De hecho, el hombre del que nos habla el evangelio de hoy somos todos nosotros. ¿Acaso no desearíamos tener una cosecha extraordinaria o que nos tocara la lotería para tener nuestra vida ya “resuelta”, “asegurada”?
Pues hoy Jesús nos dice lo que dijo a aquel hombre: «Necio, esta noche te van a exigir la vida. Lo que has acumulado, ¿de quién será?». Es decir, este cielo al que aspiramos aquí en la tierra es algo que no tiene fundamento, es como un castillo de fuegos artificiales que brilla por un instante y se desvanece luego sin dejar rastro. Como nos dice la primera lectura, todo esto no es más que vanidad: «¡Vanidad de vanidades, todo es vanidad!».
Entonces, ¿no debemos aspirar a la felicidad plena en este mundo? Efectivamente. A lo que debemos aspirar en este mundo es a la alegría.

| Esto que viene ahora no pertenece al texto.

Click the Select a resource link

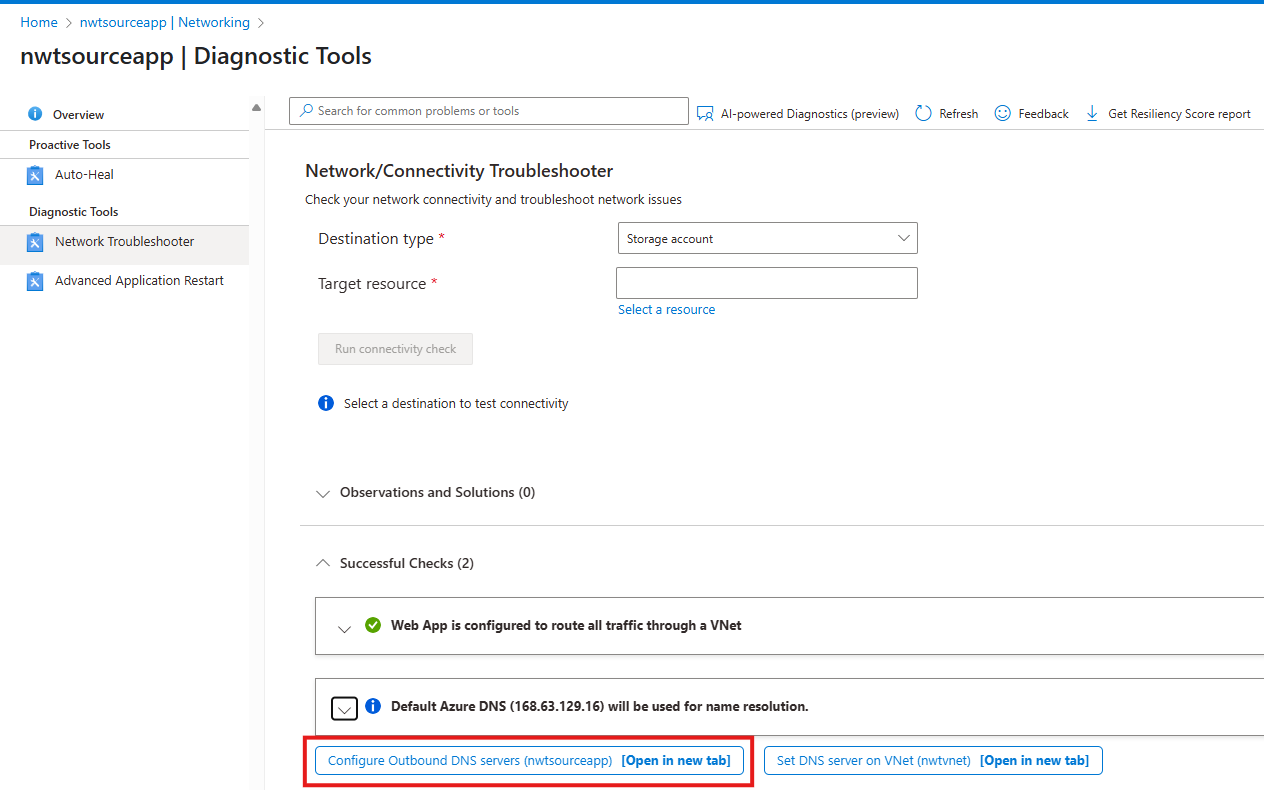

En inglés, por ejemplo, felicidad se dice happiness, que procede del verbo happen, que significa suceder, acontecer. La felicidad, por tanto, depende de los hechos que acontecen en nuestra vida, y que a menudo no podemos controlar: de si tenemos buena o mala salud, de si nos aprecian o marginan en el trabajo, de si el dinero que tenemos nos alcanza para llegar a fin de mes... La felicidad se halla en la superficie de nuestra vida y va y viene según soplan los vientos.

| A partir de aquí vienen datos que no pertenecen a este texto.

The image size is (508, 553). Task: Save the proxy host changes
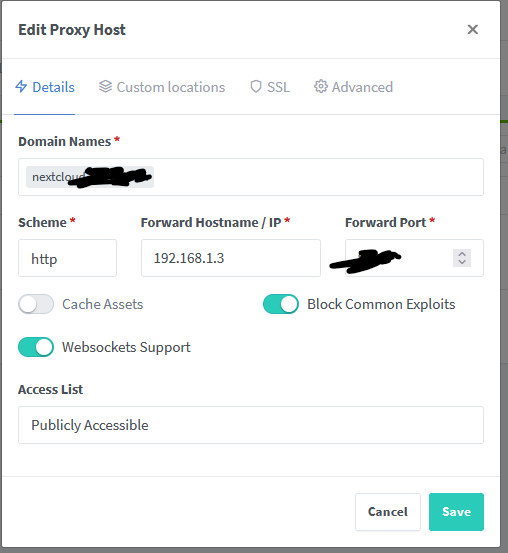[x=456, y=512]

La alegría, en cambio, habita en lo profundo de nuestro ser, depende de nosotros y no se inmuta ante las circunstancias de la vida. La alegría no es otra cosa que la certeza de estar viviendo en la verdad y en la amistad con Dios. Y quien experimenta esta certeza sabe que es inmensamente rico y que nada, ni siquiera la muerte, puede hacerle daño. La alegría procede de la experiencia del amor de Dios y, por eso, la persona alegre es siempre una persona enamorada, enamorada de Dios.
Las personas somos como el mar: a veces está revuelto y otras veces, tranquilo. A veces se producen maremotos que levantan olas gigantes y otras veces reina una calma majestuosa. Pero lo verdaderamente importante no es lo que ocurra en la superficie; lo importante, lo decisivo, es si en el fondo de nuestro mar, allí donde todo permanece en reposo, habita o no habita el Señor.
P. José María Prats
Evangelio
En aquel tiempo, uno de la gente le dijo:
«Maestro, di a mi hermano que reparta la herencia conmigo».
Él le respondió:
«¡Hombre!, ¿quién me ha constituido juez o repartidor entre vosotros?».
Y les dijo:
«Mirad y guardaos de toda codicia, porque, aun en la abundancia, la vida de uno no está asegurada por sus bienes».
Les dijo una parábola:
«Los campos de cierto hombre rico dieron mucho fruto; y pensaba entre sí, diciendo: ‘¿Qué haré, pues no tengo donde reunir mi cosecha?’. Y dijo: ‘Voy a hacer esto: Voy a demoler mis graneros, edificaré otros más grandes y reuniré allí todo mi trigo y mis bienes, y diré a mi alma: Alma, tienes muchos bienes en reserva para muchos años. Descansa, come, bebe, banquetea’. Pero Dios le dijo: ‘¡Necio! Esta misma noche te reclamarán el alma; las cosas que preparaste, ¿para quién serán?’. Así es el que atesora riquezas para sí, y no se enriquece en orden a Dios».